# Korean stress?



## wingedfire

According to most people, it is "accentless". However, that doesn't make sense to my Mexican ears. Would someone explain? Wikipedia defined a few dialects of Korean as having a "pitch accent". I read the article, it apperently means that you need to pronounce a mora (syllable would be an approximate synonim, but I just don't find it as precise or accurate)with a higher pitch than usual, but it never explained _which_ mora would be the one you accented.

So, is the stress as arbitrary as english's? Is there a rule for it? Any way to find out based on the written word? 

For example, I pronounce "안녕하세요" like "an-NYEONG-ha-se-yo" or "an-nyeong-ha-se-YO", would that be correct? And please don't just answer this question, unless stress is random.


----------



## nhk9

the word that you are looking for is 억양 (intonation).

very few books cover this topic.  i came across one that talked about this topic in a japanese book, and the following can be said:

with words starting with ㅂ,ㅈ,ㄷ,ㄱ,ㅁ,ㄴ,ㅇ,ㄹ the first syllable always has a lower pitch

get a korean person to say the English name "Aiden" (에이덴)

with words starting with ㅋ,ㅌ,ㅊ,ㅍ,ㅃ,ㅉ,ㄸ,ㄲ,ㅅ,ㅎ,ㅆ, all the syllables have a higher pitch EXCEPT the last syllable.

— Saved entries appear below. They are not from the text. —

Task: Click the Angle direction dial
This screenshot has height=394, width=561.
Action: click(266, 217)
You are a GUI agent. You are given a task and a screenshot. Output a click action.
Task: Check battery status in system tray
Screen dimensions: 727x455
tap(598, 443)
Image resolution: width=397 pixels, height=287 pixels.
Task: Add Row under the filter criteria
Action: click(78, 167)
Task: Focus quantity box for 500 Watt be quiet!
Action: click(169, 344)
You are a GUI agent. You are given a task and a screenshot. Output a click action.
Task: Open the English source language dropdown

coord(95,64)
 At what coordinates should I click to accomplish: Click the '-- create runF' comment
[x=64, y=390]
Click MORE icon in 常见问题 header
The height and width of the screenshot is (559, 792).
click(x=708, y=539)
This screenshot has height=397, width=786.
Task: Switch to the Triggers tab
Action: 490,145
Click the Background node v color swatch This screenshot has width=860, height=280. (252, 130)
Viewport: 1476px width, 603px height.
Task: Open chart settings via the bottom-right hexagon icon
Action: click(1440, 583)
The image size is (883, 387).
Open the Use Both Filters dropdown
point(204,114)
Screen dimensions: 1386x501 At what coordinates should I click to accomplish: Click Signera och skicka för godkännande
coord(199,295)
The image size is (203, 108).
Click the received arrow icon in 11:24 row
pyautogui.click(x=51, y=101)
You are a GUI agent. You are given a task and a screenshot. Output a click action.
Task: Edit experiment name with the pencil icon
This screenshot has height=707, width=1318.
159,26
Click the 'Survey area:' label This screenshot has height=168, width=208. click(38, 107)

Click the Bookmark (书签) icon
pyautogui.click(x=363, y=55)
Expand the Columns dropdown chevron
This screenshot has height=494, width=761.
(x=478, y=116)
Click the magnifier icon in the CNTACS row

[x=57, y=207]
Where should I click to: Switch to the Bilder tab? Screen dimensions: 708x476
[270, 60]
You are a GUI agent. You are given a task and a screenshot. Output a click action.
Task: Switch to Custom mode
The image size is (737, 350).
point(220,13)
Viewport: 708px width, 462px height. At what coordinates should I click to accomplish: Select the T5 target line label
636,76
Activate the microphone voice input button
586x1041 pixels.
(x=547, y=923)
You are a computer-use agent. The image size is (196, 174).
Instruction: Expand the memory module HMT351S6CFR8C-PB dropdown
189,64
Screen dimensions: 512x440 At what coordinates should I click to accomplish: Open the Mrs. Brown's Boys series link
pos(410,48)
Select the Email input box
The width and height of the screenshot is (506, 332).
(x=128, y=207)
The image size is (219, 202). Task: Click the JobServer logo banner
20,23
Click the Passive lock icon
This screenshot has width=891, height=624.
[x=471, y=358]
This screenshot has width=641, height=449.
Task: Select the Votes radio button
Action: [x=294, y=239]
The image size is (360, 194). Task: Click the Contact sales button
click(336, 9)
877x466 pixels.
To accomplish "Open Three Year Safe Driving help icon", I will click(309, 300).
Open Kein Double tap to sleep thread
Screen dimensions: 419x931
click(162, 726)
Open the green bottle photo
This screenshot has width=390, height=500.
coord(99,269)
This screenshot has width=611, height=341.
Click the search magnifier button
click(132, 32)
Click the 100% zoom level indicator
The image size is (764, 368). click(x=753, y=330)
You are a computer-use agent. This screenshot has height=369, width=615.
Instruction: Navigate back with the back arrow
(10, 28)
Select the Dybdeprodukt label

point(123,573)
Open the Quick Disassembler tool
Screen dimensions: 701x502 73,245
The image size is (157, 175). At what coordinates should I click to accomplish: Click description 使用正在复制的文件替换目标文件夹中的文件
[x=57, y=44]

get a korean person to say "한국", and "한국말", and you can see what I mean


in your example, with 안녕하세요, the 요 has a slightly higher pitch than the rest.


----------



## wingedfire

nhk9 said:


> the word that you are looking for is 억양 (intonation).
> 
> very few books cover this topic. i came across one that talked about this topic in a japanese book, and the following can be said:
> 
> with words starting with ㅂ,ㅈ,ㄷ,ㄱ,ㅁ,ㄴ,ㅇ,ㄹ the first syllable always has a lower pitch
> 
> get a korean person to say the English name "Aiden" (에이덴)
> 
> with words starting with ㅋ,ㅌ,ㅊ,ㅍ,ㅃ,ㅉ,ㄸ,ㄲ,ㅅ,ㅎ,ㅆ, all the syllables have a higher pitch EXCEPT the last syllable.
> 
> get a korean person to say "한국", and "한국말", and you can see what I mean
> 
> 
> in your example, with 안녕하세요, the 요 has a slightly higher pitch than the rest.


감사합니다. *writes down everything you said*. So, Korean is pitch-stressed? I see. So, according to your advice, "감사합니다" would have a lower pitch in the first syllable?


----------



## pktopp

Korean stress is very complicated, and there is not enough written about it. As a rule of thumb, put a slight stress on the first syllable of words of two syllables, and a primary stress on the first syllable and a secondary stress on the final syllable of words that comprise three syllables. 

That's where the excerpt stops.